The Sparsholt Affair by Alan Hollinghurst
Spanning 70 years, Alan Hollinghurst’s long-awaited new novel begins with a group of friends at Oxford during World War II and follows the ensemble over the years and generations. The book is divided into four parts, set in four distinct periods of the late twentieth century. It alternates between four different perspectives, beginning with Freddie Green and Evert Dax, who meet the enigmatic David Sparsholt at Oxford in 1940. The action then moves to Cornwall in the 1960s, to the circle of artists that orbits Evert’s decrepit London mansion in the 1970s, and then to the present-day.
Every character is fully formed, with each distinct personality enhanced by the multitude of perspectives that we glimpse them from – although the story really belongs to Johnny Sparsholt, David’s son. In his understated style (which contrasts nicely with the ambitious scope of the novel), Hollinghurst quietly moves the narrative forward in time, letting the reader figure out the historical setting. By hinting at details – for instance, we are never told the exact year that a bell-bottom clad Johnny has an eye-opening night out at an actual gay nightclub during one of London’s apparently frequent blackouts, but it’s easy enough to deduce – the reader does the contextual work, while the author focuses on the characters and the scene at hand. Hollinghurst’s restrained style evokes the propriety of the English middle and upper classes, but also works to show how societal change that appears to take place in the background subtly impacts day-to-day life.

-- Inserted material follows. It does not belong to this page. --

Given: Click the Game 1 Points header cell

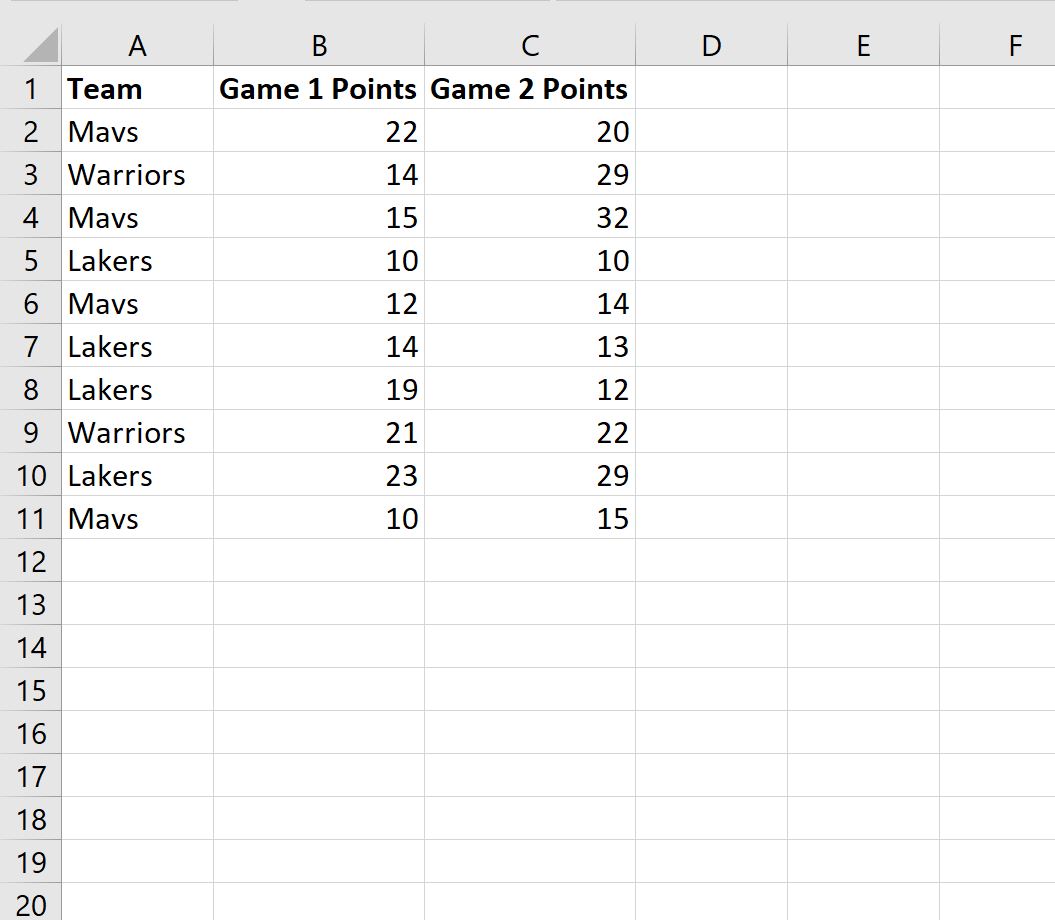Looking at the screenshot, I should tap(319, 87).
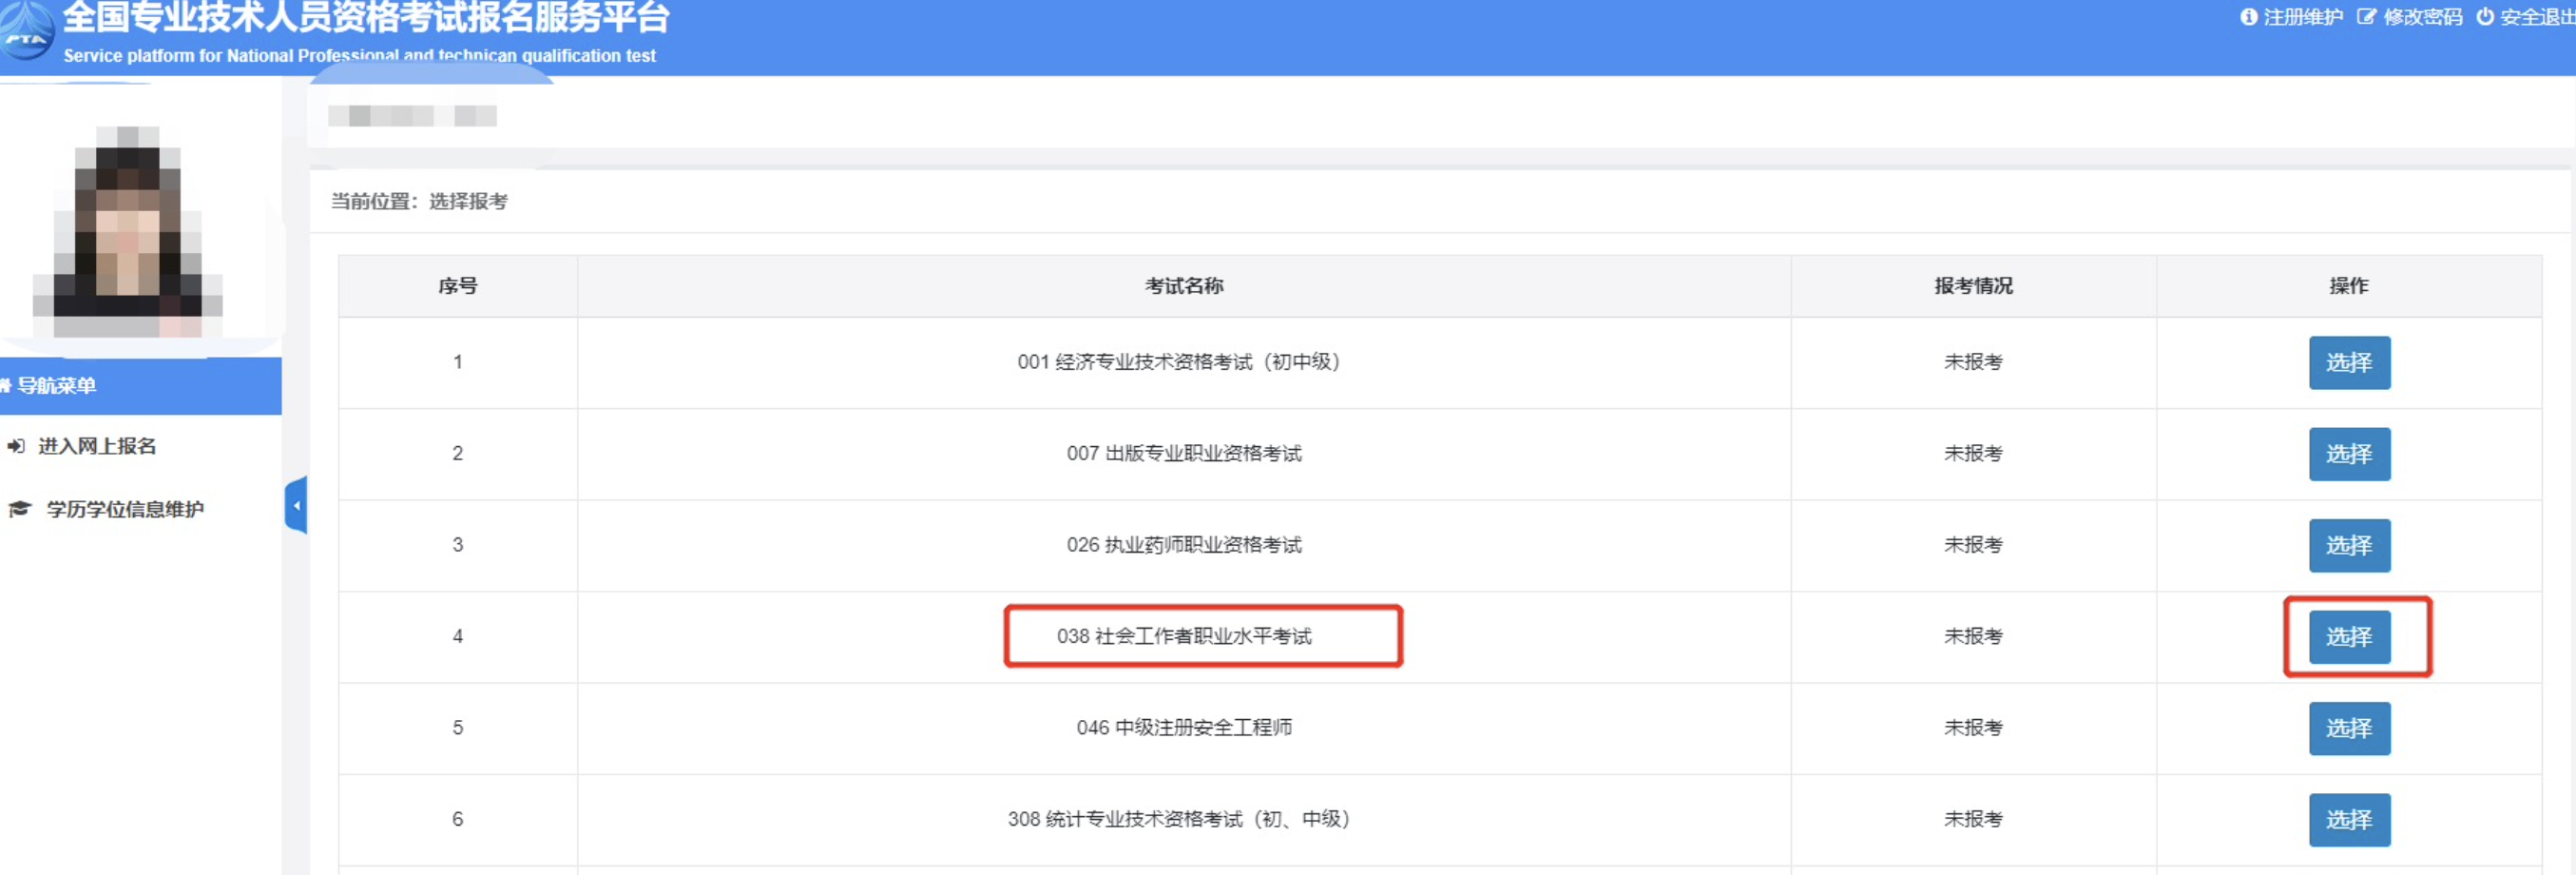Click 修改密码 link text in header
The height and width of the screenshot is (875, 2576).
2422,17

Without bashing you over the head with context, metaphors or judgements – which would be easy to do in a novel concerned with the big themes of love, art, sexuality, class, ageing and mortality – Hollinghurst lets each beautifully rendered episode speak for itself. The Sparsholt Affair is an evocative, emotionally resonant and, of course, profoundly British novel, and fans of Hollinghurst will not be disappointed.